> On March 24, 2015, 6:32 p.m., Bill Farner wrote:
> > src/main/java/org/apache/aurora/scheduler/async/preemptor/PendingTaskProcessor.java,
> >  line 100
> > <https://reviews.apache.org/r/32352/diff/1/?file=902121#file902121line100>
> >
> >     This regresses on some important characteristics of `TaskGroups`:
> >     
> >     - starvation avoidance: a very large job (even a low priority one) can 
> > starve a single restarting instance
> >     - backoffs: we will perform redundant and possibly hopeless work to try 
> > to schedule the same things without reducing frequency
> >     
> >     It might be easier to retrofit `TaskGroups` to allow injection of the 
> > underlying work than to reimplement those behaviors, but i'm interested in 
> > what you think.
> 
> Maxim Khutornenko wrote:
>     >starvation avoidance: a very large job (even a low priority one) can 
> starve a single restarting instance
>     
>     I think this can be a fair concern when the number of pending tasks 
> exceeds the number of theoretical slots in the cluster.

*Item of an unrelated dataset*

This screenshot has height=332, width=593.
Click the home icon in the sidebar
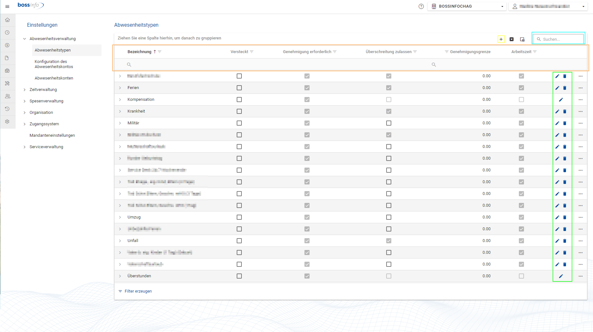8,20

I don't think the 
> `TaskGroups` fits here given its penalty system, rescheduling calculator and 
> executor driven evaluation. We can go with a (hopefully) simpler `TaskGroup` 
> "circular buffer" interator batch algorithm instead, for example:
>     
>     Create a list of `TaskGroup` instances ordered by the number of pending 
> tasks in each group (largest first).
>     Create (or maintain) a circular *buffer* from the above list.
>     For each slave:
>       While no slot found and we have not looped:
>         Evaluate *current* `TaskGroup`
>         Move *current* to next
>       
>     After all slaves are evaluated we will have a mapping of `TaskGroup`s to 
> slots that we can create victims from.
>     
>     Consider TaskGroup to pending task mapping:
>     TG1 | TG2 | TG3 | TG4
>     ----|-----|-----|----
>     1.1 | 2.1 | 3.1 | 4.1
>     ----|-----|-----|----
>     1.2 | 2.2 | 3.2 | 
>     ----|-----|-----|----
>     1.3 | 2.3 |     |
>     ----|-----|-----|----
>     1.4 |     |     |
>     ----|-----|-----|----
>     1.5 |
>     
>     and slaves A, B, C, D, E, F, G, H
>     
>     A possible slot allocation after all slaves are processed could be:
>     
>     A:1.1, B:NONE, C:3.1, D:4.1, E:1.2, F:2.1, G:3.2, H:1.3
>     
>     This will give a fair chance to smaller job while making sure larger jobs 
> are not penalized unnecessarily. 
>     
>     >backoffs: we will perform redundant and possibly hopeless work to try to 
> schedule the same things without reducing frequency
>     
>     I am not concerned about backoffs here. While we are going to run the 
> above algorithm every minute, we will only evaluate tasks that don't already 
> have slots reserved for. With slot reservation timeout currently set to 5 
> minutes, I don't see much redundancy that we would have to throttle.
>     
>     If you agree with the above proposal I will add it into AURORA-1219 to 
> address shortly after.

I have implemented this approach in https://reviews.apache.org/r/32597/.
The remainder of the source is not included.